Recent Accounting Pronouncements
     In December 2004, the FASB issued Statement No. 153, “Exchanges of Nonmonetary Assets”. This Statement requires that exchanges of nonmonetary assets be measured based on the fair value of the assets exchanged. Statement No. 153 is effective for nonmonetary asset exchanges occurring in fiscal periods beginning after June 15, 2005. As of December 31, 2005, the adoption of this issue has had no material impact on our consolidated financial statements.
     In December 2004, the FASB issued Statement No. 123-R, “Share Based Payments”. Statement No. 123-R is a revision of Statement No. 123, “Accounting for Stock-Based Compensation” and supersedes APB Opinion No. 25, “Accounting for Stock Issued to Employees”. Statement No. 123-R eliminates the alternative to use the intrinsic value method of accounting that was provided in Statement No. 123, which generally resulted in no compensation expense recorded in the financial statements related to the issuance of equity awards to employees. Statement No. 123-R establishes fair value as the measurement objective in accounting for share-based payment arrangements and requires all companies to apply a fair value based measurement method in accounting for generally all share-based payment transactions.
     We plan to adopt Statement No. 123-R using a modified prospective application. Under this application, companies are required to record compensation expense for all awards granted after the required effective date and for the unvested portion of previously granted awards that remain outstanding at the date of adoption. The provisions of Statement No. 123-R are effective as of the beginning of the first annual reporting period that begins after June 15, 2005, but early adoption is encouraged. As of December 31, 2005, management is currently reviewing the effect that the adoption of Statement No. 123-R will have on our consolidated financial statements.

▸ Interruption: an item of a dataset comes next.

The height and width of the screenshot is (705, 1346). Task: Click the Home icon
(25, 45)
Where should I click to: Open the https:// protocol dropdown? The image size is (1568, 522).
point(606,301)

     In June 2005, the EITF Issue No. 05-6, “Determining the Amortization Period for Leasehold Improvements Purchased after Lease Inception or Acquired in a Business Combination”. Issue No. 05-6 states that leasehold improvements that are placed in service significantly after the beginning of the lease term should be amortized over the shorter of the useful life of the assets or a term that includes required lease periods and renewals that are deemed to be reasonably assured at the date the leasehold improvements are purchased. The pronouncement is effective for leasehold improvements that are purchased or acquired in reporting periods beginning after June 29, 2005. As of December 31, 2005, the adoption of this issue has had no material impact on our consolidated financial statements.
     In June 2005, the FASB issued FSP No. FAS 150-5. This FSP clarifies that freestanding warrants and other similar instruments on shares that are redeemable (either puttable or mandatorily redeemable) should be accounted for as liabilities under FASB Statement No. 150, “Accounting for Certain Financial Instruments with Characteristics of Both Liabilities and Equity”, regardless of the timing of the redemption feature or price, even though the underlying shares may be classified as equity. This FSP is effective for the first reporting period beginning after June 30, 2005. As of December 31, 2005, the adoption of this issue has had no material impact on our consolidated financial statements.

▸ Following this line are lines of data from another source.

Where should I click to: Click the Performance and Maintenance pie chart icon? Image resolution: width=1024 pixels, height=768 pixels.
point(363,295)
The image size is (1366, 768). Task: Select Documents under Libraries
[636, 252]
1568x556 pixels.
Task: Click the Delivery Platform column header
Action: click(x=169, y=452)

     In November 2005, the FASB issued FASB Staff Position No. FAS 123(R)-3, “Transition Election Related to Accounting for the Tax Effects of Share-Based Award Payments” (“FSP 123(R)-3”). FSP 123(R)-3 provides an alternative method of calculating the excess tax benefits available to absorb tax deficiencies recognized subsequent to the adoption of FASB Statement No. 123(R). We are currently evaluating our available alternatives for the adoption of FSP 123(R)-3 and have until the earlier of November 2006 or one year from adoption to make our one-time election.
Item 3. Quantitative and Qualitative Disclosures about Market Risk
     Our carrying value of cash, trade accounts receivable, accounts payable, accrued liabilities, royalties payable, assets and liabilities of discontinued operations, and amounts due to and from related parties are a reasonable approximation of their fair value.

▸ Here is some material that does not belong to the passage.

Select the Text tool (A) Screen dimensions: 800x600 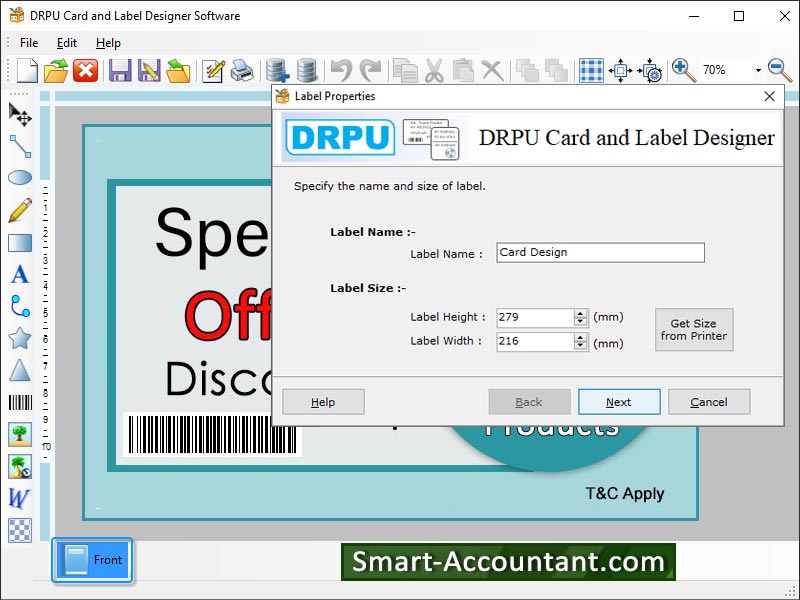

Foreign Currency Exchange Rates
     We earn royalties on sales of our product sold internationally. These revenues, which are based on various foreign currencies and are billed and paid in U.S. dollars, represented $12.6 million of our revenue for the nine months ended December 31, 2005. We also pay royalties primarily denominated in euros to IESA from the sale of IESA products in North America. While we do not hedge against foreign exchange rate fluctuations, our business in this regard is subject to certain risks, including, but not limited to, differing economic conditions, changes in political climate, differing tax structures, other regulations and restrictions and foreign exchange rate volatility. Our future results could be materially and adversely impacted by changes in these or other factors. As of December 31, 2005, foreign subsidiaries represented 0.0% and 1.3% of consolidated net revenues and total assets, respectively. We also recorded approximately $7.8 million in operating expenses attributed to foreign operations related primarily to a development studio located outside the United States. Currently, substantially all of our business is conducted in the United States where revenues and expenses are transacted in U.S. dollars. As a result, the majority of our results of operations are not subject to foreign exchange rate fluctuations.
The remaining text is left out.